Paul me parle alors de ses parents. Ils sont venus de leur province éloignée, auprès de lui. Pour l'accompagner. Ils sont installés chez lui, dans son appartement, et viennent passer tous les après-midi près de lui. " Je ne les supporte plus ! " finit-il par avouer dans un sanglot. Il me semble qu'il vient de me livrer la clé de sa détresse. Je l'encourage à continuer.
" Je n'ai jamais dit à mes parents que j'étais homosexuel. Ils n'ont jamais rien su de ma vie, ils ne savent pas que je vivais avec quelqu'un qui est mort ici l'année dernière. Je n'ai rien à leur dire, depuis longtemps, et voilà qu'ils viennent là tous les jours; ils s'assoient et me regardent, l'air triste, on ne se dit rien, et les heures passent, lourdes, pénibles, je fais semblant de dormir, je n'en peux plus ! "
" C'est, en effet, insupportable ! " dis-je.
" Vous comprenez, mes parents, j'allais les voir régulièrement, je leur parlais de mon travail, de mon entreprise, ils étaient fiers de moi. Je ne leur ai jamais parlé de ma vie intime, ils n'auraient pas supporté. "
Je mesure, à ses paroles, toute la solitude de cet homme. Au moment de mourir, il ne sait sans doute pas à quel point il aimerait réduire la distance qu'il a contribué à créer entre ses parents et lui, retrouver la confiance des premières années de la vie. Sent-il à quel point il aimerait un vrai rapprochement? Pouvoir leur dire: " Voilà qui je suis, voilà comment j'ai aimé, comment j'ai souffert ", et se sentir accepté, reçu, aimé.
Puis-je l'aider? Accepte-t-il que je rencontre ses parents? Souhaite-t-il que je leur parle? " Oui, répond-il, essayez de tâter le terrain à propos de mon homosexualité, j'aimerais savoir comment mon pére réagit, j'ai très peur de sa réaction. Mais surtout venez m'en parler après ! "

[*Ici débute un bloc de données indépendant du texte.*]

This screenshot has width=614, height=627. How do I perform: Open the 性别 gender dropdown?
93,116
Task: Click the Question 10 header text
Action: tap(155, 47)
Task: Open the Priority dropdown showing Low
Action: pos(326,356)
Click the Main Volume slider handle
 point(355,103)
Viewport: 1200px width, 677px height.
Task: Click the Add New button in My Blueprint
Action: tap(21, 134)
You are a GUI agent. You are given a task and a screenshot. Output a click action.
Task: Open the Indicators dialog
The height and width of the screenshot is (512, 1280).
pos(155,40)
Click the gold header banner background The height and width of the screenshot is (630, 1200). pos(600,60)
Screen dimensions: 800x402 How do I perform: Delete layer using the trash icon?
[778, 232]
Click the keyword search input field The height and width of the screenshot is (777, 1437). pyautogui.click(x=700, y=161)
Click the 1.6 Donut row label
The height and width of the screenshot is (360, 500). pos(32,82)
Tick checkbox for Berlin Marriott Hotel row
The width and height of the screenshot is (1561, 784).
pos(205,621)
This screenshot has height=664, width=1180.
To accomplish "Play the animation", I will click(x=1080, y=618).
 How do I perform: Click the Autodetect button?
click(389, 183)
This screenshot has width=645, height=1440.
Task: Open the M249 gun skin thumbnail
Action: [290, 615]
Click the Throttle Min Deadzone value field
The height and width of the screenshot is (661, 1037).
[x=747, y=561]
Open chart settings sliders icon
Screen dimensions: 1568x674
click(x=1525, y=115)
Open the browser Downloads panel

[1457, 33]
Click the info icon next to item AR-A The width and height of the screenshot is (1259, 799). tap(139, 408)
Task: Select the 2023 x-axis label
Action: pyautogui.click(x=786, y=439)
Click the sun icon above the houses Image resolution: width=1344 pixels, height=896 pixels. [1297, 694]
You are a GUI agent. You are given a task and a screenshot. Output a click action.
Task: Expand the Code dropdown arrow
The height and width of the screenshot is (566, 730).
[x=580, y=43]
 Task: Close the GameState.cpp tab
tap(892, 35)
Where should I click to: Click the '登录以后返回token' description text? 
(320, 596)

Ce n'est pas la première fois qu'on me demande ainsi de jouer les médiatrices. Quand il s'agit d'œuvrer à plus de compréhension entre les gens, de débloquer les voies de la communication, je me prête volontiers à cette fonction. Je promets donc à Paul de rencontrer ses parents, et de revenir le voir ensuite.

Je sais maintenant, parce que je suis en train de le vivre, à quel point les endeuillés sont seuls. Trouvent-ils à leur côté des humains capables de leur faire exprimer la tristesse ou la colère dans laquelle les plonge la mort d'un être cher, surtout quand elle est brutale? Trouvent-ils une oreille prête à recevoir tout ce qui aimerait se dire à celui qui n'est plus là pour entendre ? Je sais depuis longtemps que tout ce qui n'est pas réglé avec un proche avant sa mort doit l'être après, sous peine d'être entravé par un deuil non résolu. J'ai souvent, moi-même, encouragé les autres à construire un dialogue intérieur avec le disparu, à parler au mort.